Pitfall #3: Expecting untrack() to Prevent Updates

Wrong:

js
effect(() => {
  // Thinking untrack prevents the change
  untrack(() => {
    app.count = 10;  // This still changes the value!
  });
});

Correct:

js
// untrack() only prevents reads from being tracked
effect(() => {
  const value = untrack(() => app.value);  // Read without tracking
  // To prevent updates, use batch() or pause()
});

Why? untrack() prevents reads from creating dependencies. It doesn't prevent writes from triggering effects.

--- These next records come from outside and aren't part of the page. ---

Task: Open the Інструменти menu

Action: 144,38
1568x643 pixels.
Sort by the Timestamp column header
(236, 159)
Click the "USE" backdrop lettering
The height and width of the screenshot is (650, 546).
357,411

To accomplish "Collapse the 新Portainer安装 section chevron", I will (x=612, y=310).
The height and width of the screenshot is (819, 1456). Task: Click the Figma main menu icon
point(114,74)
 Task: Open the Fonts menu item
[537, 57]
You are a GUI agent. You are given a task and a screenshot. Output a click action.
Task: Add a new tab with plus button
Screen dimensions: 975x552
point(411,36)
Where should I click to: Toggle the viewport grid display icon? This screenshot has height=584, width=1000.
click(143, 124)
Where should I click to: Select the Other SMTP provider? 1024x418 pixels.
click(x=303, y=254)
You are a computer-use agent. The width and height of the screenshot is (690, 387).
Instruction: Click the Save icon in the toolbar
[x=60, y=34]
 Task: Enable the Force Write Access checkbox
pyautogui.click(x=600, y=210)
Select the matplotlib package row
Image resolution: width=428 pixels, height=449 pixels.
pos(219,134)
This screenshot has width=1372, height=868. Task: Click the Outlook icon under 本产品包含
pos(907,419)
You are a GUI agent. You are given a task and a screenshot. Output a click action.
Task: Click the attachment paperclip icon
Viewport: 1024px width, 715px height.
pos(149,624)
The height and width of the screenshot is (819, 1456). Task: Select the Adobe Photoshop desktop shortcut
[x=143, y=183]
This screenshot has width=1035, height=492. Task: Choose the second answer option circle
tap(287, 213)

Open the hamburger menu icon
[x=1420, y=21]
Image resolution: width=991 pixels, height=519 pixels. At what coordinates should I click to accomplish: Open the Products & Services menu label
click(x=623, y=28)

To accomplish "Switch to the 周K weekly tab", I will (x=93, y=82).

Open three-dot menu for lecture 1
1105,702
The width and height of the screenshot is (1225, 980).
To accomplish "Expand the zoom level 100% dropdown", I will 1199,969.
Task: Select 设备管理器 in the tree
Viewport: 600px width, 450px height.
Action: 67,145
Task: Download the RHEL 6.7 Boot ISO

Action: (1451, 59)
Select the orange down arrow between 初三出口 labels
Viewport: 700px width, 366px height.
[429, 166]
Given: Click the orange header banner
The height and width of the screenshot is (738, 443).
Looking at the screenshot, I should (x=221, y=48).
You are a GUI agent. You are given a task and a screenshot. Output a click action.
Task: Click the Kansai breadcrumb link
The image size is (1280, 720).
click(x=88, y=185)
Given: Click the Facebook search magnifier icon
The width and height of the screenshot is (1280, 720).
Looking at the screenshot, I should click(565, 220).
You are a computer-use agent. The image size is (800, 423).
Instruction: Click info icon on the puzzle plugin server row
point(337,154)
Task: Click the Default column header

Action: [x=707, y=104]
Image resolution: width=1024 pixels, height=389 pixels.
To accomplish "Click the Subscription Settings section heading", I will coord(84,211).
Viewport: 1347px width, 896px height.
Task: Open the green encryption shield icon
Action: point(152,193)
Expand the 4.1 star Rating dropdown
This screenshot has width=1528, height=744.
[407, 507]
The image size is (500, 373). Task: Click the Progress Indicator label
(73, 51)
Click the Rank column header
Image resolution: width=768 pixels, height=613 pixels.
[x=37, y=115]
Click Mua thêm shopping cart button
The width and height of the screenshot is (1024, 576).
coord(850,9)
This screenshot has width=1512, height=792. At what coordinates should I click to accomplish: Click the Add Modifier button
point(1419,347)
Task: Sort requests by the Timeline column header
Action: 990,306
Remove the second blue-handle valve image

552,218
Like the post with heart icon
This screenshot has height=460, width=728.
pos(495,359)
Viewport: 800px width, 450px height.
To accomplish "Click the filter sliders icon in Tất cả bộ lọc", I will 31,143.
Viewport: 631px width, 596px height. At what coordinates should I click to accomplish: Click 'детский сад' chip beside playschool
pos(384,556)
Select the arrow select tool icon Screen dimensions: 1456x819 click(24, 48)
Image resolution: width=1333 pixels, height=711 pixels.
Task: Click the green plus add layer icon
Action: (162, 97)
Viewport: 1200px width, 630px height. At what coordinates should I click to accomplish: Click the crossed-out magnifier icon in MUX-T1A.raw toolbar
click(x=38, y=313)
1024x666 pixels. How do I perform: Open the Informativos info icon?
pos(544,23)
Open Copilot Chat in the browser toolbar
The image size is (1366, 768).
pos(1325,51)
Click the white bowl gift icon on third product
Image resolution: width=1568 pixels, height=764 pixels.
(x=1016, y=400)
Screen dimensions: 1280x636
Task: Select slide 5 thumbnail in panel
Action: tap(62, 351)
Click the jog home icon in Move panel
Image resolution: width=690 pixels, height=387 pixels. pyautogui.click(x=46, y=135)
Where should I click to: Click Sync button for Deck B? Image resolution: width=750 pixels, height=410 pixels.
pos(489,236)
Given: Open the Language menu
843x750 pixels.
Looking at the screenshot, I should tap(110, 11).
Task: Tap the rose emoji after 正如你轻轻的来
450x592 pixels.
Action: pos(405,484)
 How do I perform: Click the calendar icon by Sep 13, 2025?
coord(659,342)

Pitfall #4: Over-Using untrack()

Wrong:

js
// Untracking everything defeats the purpose
effect(() => {
  const a = untrack(() => app.a);
  const b = untrack(() => app.b);
  const c = untrack(() => app.c);
  // Effect never re-runs!
});

Correct:

js
// Track what you need, untrack what you don't
effect(() => {
  const data = app.data;  // Tracked (main dependency)

  // Untrack metadata
  const debug = untrack(() => app.debugMode);
  const theme = untrack(() => app.theme);
});

Summary

What is untrack()?

untrack() is a dependency control function that allows you to read reactive state without creating dependencies, preventing effects from re-running when those values change.

Why use untrack()?

  • Read reactive values without creating dependencies
  • Effects only re-run when truly needed
  • Better performance (fewer re-executions)
  • Fine-grained control over reactivity
  • Perfect for config, metadata, and debug values
  • Prevents unwanted effect triggers

Key Points to Remember:

1️⃣ Reads without tracking - Access state without dependencies 2️⃣ Only in effects - Only useful inside effects/computed/watchers 3️⃣ Returns values - Can return values from the untrack function 4️⃣ Doesn't prevent writes - Only affects read tracking, not writes 5️⃣ Use strategically - Track main data, untrack metadata

Mental Model: Think of untrack() as window shopping - you can look at the value without subscribing to notifications about it.

Quick Reference:

js
// Basic usage
effect(() => {
  const data = app.data;  // Tracked
  const config = untrack(() => app.config);  // Not tracked
});

app.config = newConfig;  // Effect doesn't re-run
app.data = newData;      // Effect re-runs

// Read multiple values
effect(() => {
  const user = app.user;  // Tracked

  const metadata = untrack(() => ({
    theme: app.theme,
    debug: app.debugMode,
    version: app.version
  }));  // None tracked
});

// Conditional untracked reads
effect(() => {
  const showDebug = app.showDebug;  // Tracked

  if (showDebug) {
    const info = untrack(() => app.debugInfo);  // Not tracked
    console.log(info);
  }
});

Remember: untrack() gives you precise control over reactivity dependencies. Use it to read configuration, metadata, and debug values without causing unnecessary effect re-executions!